The Streams Project is an effort by VT EPSCoR to collect long-term, high-quality data on streams in the Lake Champlain
basin and beyond. These data are used in combination with many existing data sets in a Complex Systems Modeling effort
to understand how the watershed works and to find solutions to the pollution in our waterways.
- How is it done?
The Project sponsors and coordinates high school students, teachers, undergraduates, and faculty to research the
relationships among land use patterns, precipitation, and stream water quality. Participants collect year-round data
on indicators of water quality - phosphorus, macroinvertebrates and bacteria - in streams. These data are entered online
and available for use by the students, EPSCoR researchers and others.
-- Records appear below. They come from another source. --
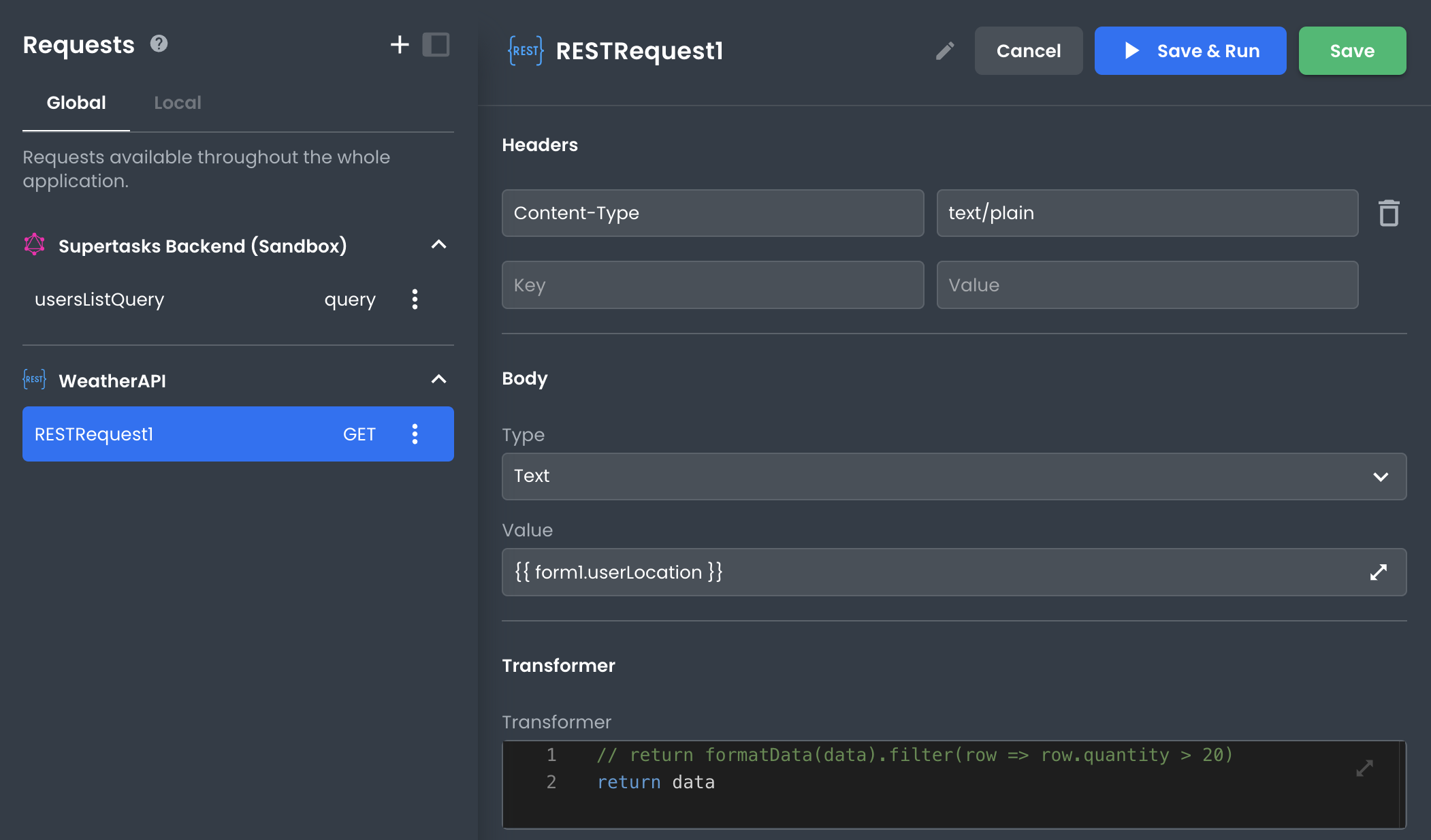Select the Global tab
Image resolution: width=1431 pixels, height=840 pixels.
pyautogui.click(x=76, y=103)
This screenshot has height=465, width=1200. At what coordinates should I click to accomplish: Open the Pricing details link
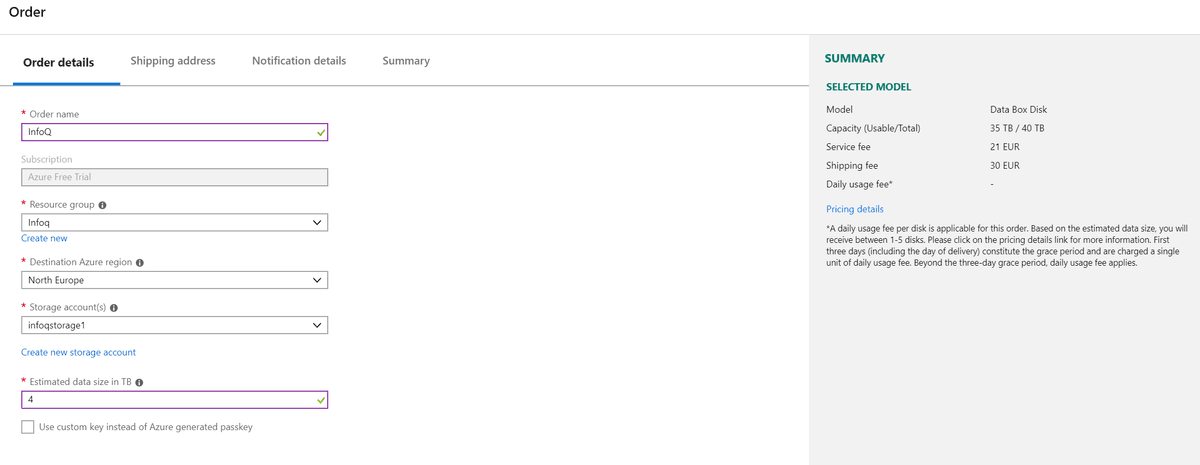(855, 209)
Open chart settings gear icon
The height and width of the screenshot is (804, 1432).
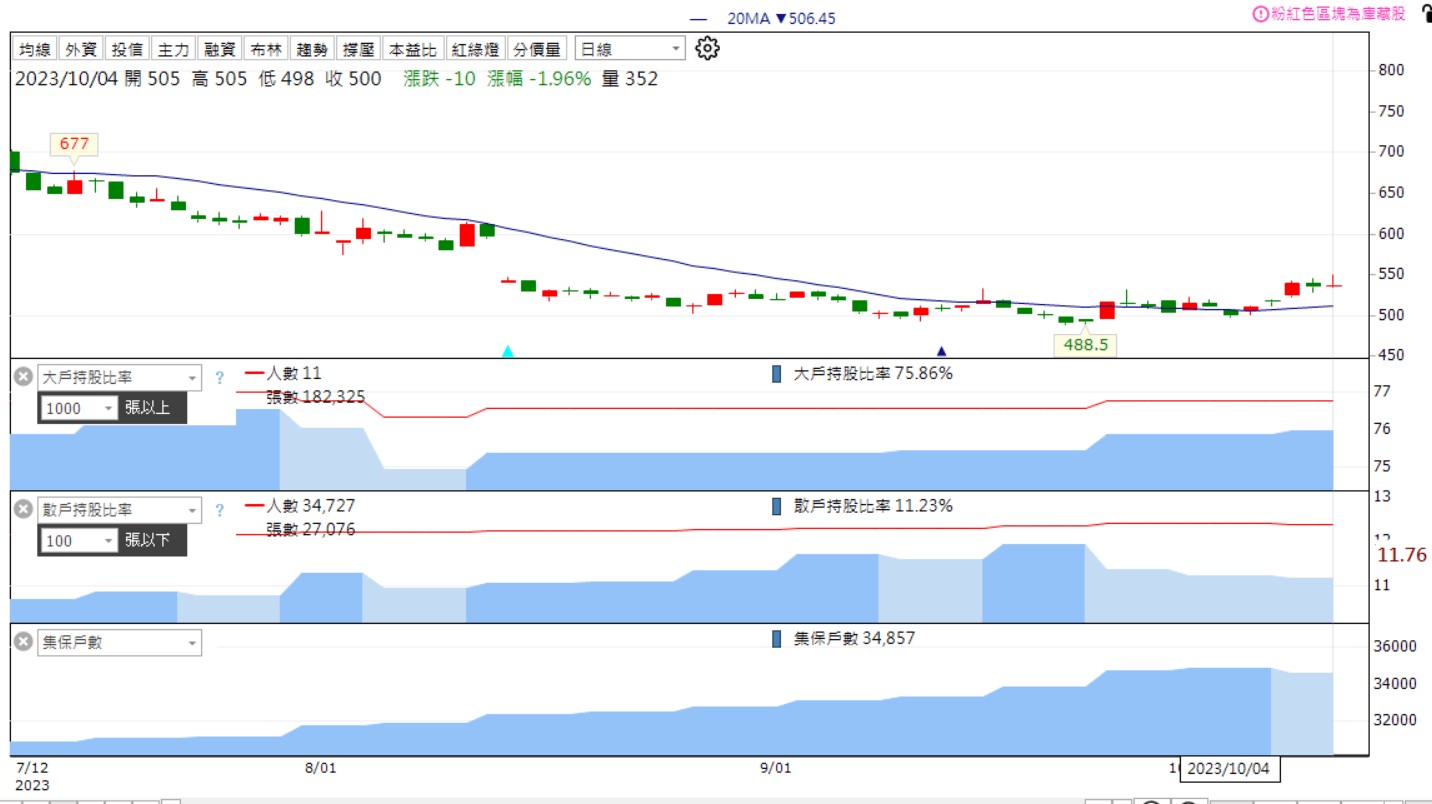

All participants attend a one-week training session led by University of Vermont and Saint Michael's College each June.
Thereafter, they work regularly with mentors and staff to carry out their research and may attend additional training workshops
throughout the academic year. Each spring, participants convene at a symposium to present their research.
- Importance
Many efforts have documented the rise in phosphorus, bacterial and other pollution entering the lake and their effects
on water quality, but a means of combining all these data in order to find strategic solutions to the pollution problems
is badly needed. Our Complex Systems Modeling effort builds the technological capacity needed to address the complex issues
threatening Lake Champlain. The Streams Project provides valuable data to this effort while training members of our future
workforce on how to tackle these types of problems.
- Outcome
The outcomes of these efforts are many - we build the capacity of Complex Systems Modeling techniques to address complex
problems that affect Vermont; we create a watershed-wide stream water dataset; students around the state get an educational
and hands-on experience of Lake Champlain and its tributaries; and we help to build a community focused on keeping our watershed
healthy.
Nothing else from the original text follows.